───── SELECTED EXTRACT ─────
- Brad Miller in his studio.

Background information
- Origin: Burbank, California, U.S.
- Genres: Easy Listening
- Years active: 1966–1993
- Labels: Philips, Warner, Sound Bird, Mobile Fidelity Sound Lab, Bainbridge
- Past members: Brad Miller Bud Shank Ken Watson Lincoln Mayorga Vincent DeRosa

= Mystic Moods Orchestra =

American musical group

The Mystic Moods Orchestra was a group known for mixing orchestral pop, environmental sounds, and pioneering recording techniques. It was created by audiophile Brad Miller. The first Mystic Moods Orchestra album, One Stormy Night, was released in 1966 through the label Philips. Throughout the rest of the 1960s and 1970s, the group continued to release similar styled recordings and their recordings continued to be reissued throughout the 1980s and 1990s.
─────
PROBLEM TO SOLVE
According to the Mystic Moods Orchestra text, what was the title of the group's first album?
───── INFORMATION SHOWN ─────
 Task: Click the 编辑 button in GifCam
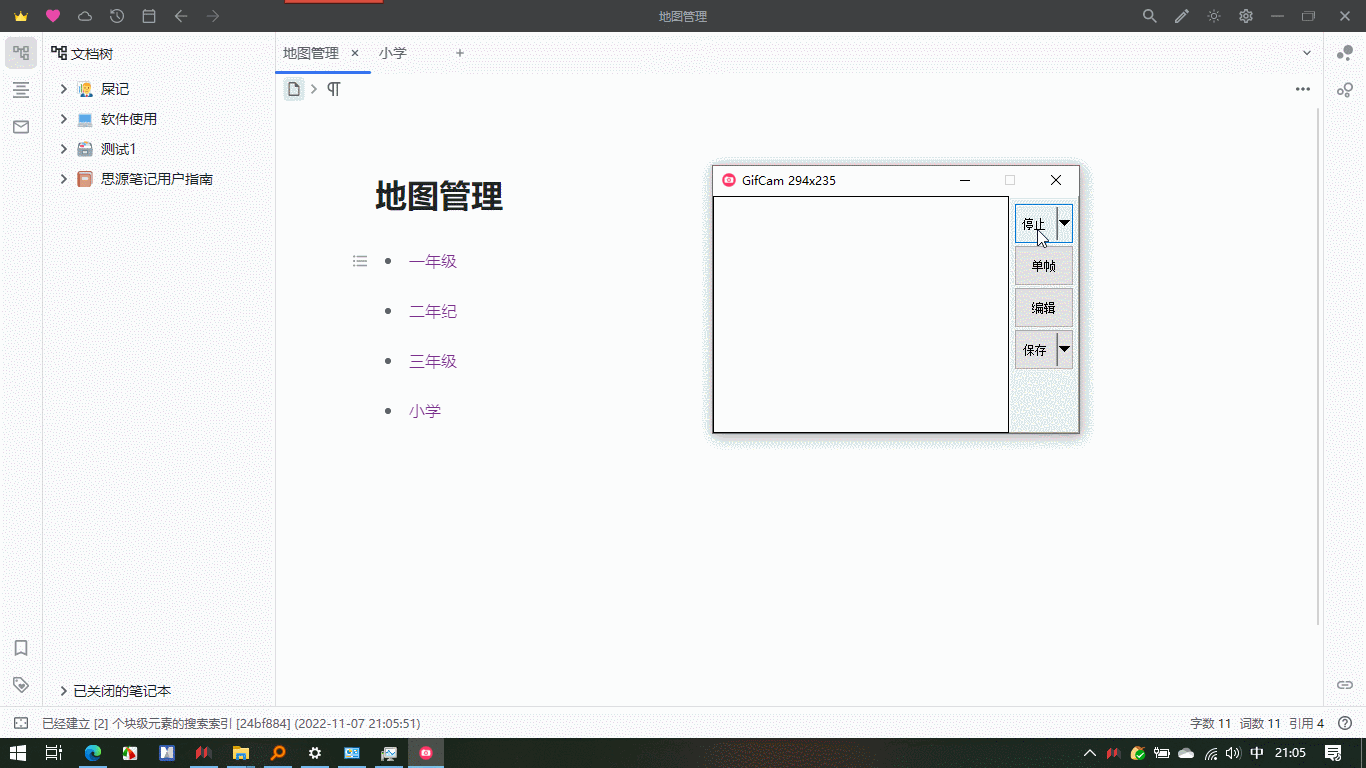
─────
TASK SOLUTION
One Stormy Night